#### PROBLEMS AND TASKS
(1) Answer these questions from the article on 21 CFR Part 11 below.
(a) What three things must the audit trail capture about each change?
(b) According to the article, what two things does Part 11 not say?
(c) In which two places does automation introduce Part 11 risk?
(2) Please write a continuation of the article on 21 CFR Part 11 below, starting right after its last sentence.
*** GIVEN TEXT Section Begins ***
When people worry about automating clinical data management, they usually worry about compliance. "What happens to the audit trail?" "Does AI-generated content satisfy Part 11?" "Can we submit a study built with an AI tool to the FDA?"
These are serious questions and they deserve serious answers — not hand-waving reassurances about how "it's all compliant, trust us."
What 21 CFR Part 11 actually requires
21 CFR Part 11 governs electronic records and electronic signatures in FDA-regulated industries. Its core requirements are straightforward, even if the implementation details are not:
- Electronic records must be attributable to the individual who created or modified them.
- All changes to records must be logged in an audit trail that captures what changed, who changed it, and when.
- The audit trail must be computer-generated, not user-modifiable, and retained for the required period.
- Electronic signatures must be linked to their records and cannot be transferred to another record.
- Systems must include access controls that prevent unauthorised modifications.
Notice what Part 11 does not say: it does not say that records must be created manually. It does not say that automation is prohibited. It says that records must be attributable, traceable, and protected from unauthorised modification. Whether those records were created manually or with AI assistance is largely irrelevant — what matters is the integrity and traceability of the final record.
Where automation introduces risk — and how to mitigate it
Automation introduces Part 11 risk in two specific places:
- Attribution: If an AI generates a record and no human reviews it, the record is attributed to a system rather than a person. This breaks the attributability requirement.
- Audit trail integrity: If the audit trail is application-level (stored in tables the application can modify) rather than database-level (enforced by triggers the application cannot override), it can be tampered with.
*** GIVEN TEXT Section Ends ***
*** DATASET RECORDS Section Begins ***
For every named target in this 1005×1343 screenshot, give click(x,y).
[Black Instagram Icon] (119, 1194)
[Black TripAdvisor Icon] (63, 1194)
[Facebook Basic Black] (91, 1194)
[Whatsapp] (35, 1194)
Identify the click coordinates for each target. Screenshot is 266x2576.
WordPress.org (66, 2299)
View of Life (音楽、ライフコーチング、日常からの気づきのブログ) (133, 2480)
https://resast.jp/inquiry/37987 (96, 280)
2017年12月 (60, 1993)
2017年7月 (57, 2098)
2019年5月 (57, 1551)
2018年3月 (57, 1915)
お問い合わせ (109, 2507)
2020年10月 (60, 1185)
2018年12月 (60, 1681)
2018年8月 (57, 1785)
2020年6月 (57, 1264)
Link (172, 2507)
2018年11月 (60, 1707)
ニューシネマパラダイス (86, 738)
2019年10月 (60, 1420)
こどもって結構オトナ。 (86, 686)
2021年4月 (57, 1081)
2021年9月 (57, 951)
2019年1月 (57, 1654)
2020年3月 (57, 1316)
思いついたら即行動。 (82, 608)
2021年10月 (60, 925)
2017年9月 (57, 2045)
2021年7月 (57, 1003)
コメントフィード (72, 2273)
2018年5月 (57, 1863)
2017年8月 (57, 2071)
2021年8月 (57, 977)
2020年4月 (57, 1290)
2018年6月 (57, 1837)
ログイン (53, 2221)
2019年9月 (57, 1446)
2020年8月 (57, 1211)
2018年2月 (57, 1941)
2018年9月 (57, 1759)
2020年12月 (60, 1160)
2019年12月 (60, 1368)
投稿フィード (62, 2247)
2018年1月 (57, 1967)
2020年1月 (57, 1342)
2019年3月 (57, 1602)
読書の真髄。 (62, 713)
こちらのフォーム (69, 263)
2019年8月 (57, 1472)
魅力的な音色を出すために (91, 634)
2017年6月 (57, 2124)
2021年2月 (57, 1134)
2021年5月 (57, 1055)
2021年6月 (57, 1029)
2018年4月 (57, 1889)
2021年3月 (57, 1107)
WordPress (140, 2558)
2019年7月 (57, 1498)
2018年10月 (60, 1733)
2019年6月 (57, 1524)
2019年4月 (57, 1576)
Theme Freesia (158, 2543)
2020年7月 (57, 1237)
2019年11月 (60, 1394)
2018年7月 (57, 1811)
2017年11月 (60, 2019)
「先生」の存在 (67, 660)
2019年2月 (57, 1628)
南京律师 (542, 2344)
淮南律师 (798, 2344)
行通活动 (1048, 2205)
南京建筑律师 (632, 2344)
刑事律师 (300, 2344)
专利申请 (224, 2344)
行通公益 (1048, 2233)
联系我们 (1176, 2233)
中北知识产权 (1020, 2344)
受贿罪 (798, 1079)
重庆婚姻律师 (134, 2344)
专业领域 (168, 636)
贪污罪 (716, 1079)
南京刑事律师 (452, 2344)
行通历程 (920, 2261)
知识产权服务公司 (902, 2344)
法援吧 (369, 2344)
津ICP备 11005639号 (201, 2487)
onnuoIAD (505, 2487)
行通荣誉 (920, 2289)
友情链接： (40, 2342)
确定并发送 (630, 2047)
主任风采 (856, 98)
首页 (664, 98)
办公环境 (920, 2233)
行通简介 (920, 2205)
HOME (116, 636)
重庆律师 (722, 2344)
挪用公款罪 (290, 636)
*** DATASET RECORDS Section Ends ***
#### ANSWER SET
(1)
(a) What changed, who changed it, and when.
(b) It does not say that records must be created manually, and it does not say that automation is prohibited.
(c) Attribution and audit trail integrity.

(2)
Both risks have mitigations. Attribution risk is resolved by the HITL review gate — every AI-generated item that enters the production system has been reviewed and confirmed by a named human, and that review is the attributed action in the audit trail. The AI's extraction is an internal computation, not a regulated record.
Audit trail integrity is resolved by implementing the audit trail at the database trigger level rather than the application level. In Clinly's architecture, audit log entries are written by PostgreSQL triggers that fire on INSERT, UPDATE, and DELETE operations. The application layer cannot suppress or modify these entries — they're enforced below the application's visibility.
Moving fast without cutting corners
The compliance concern with automation often conflates "fast" with "sloppy." They're not the same thing. A well-designed automated system can actually be more compliant than a manual one — because it's consistent, documented, and enforced by code rather than by individual habits.
Manual EDC build means different CDMs make different interpretation choices, apply different naming conventions, and document their work with different levels of rigour. Automated extraction means the same logic is applied to every field, every time, with every decision logged.
"Automation doesn't undermine compliance. Badly designed automation does. The difference is in the architecture."
The goal of a compliant automated EDC platform is not to remove regulatory scrutiny. It's to make regulatory scrutiny easier — by producing records that are cleaner, more consistent, and more traceable than what came before. That's a goal worth building toward.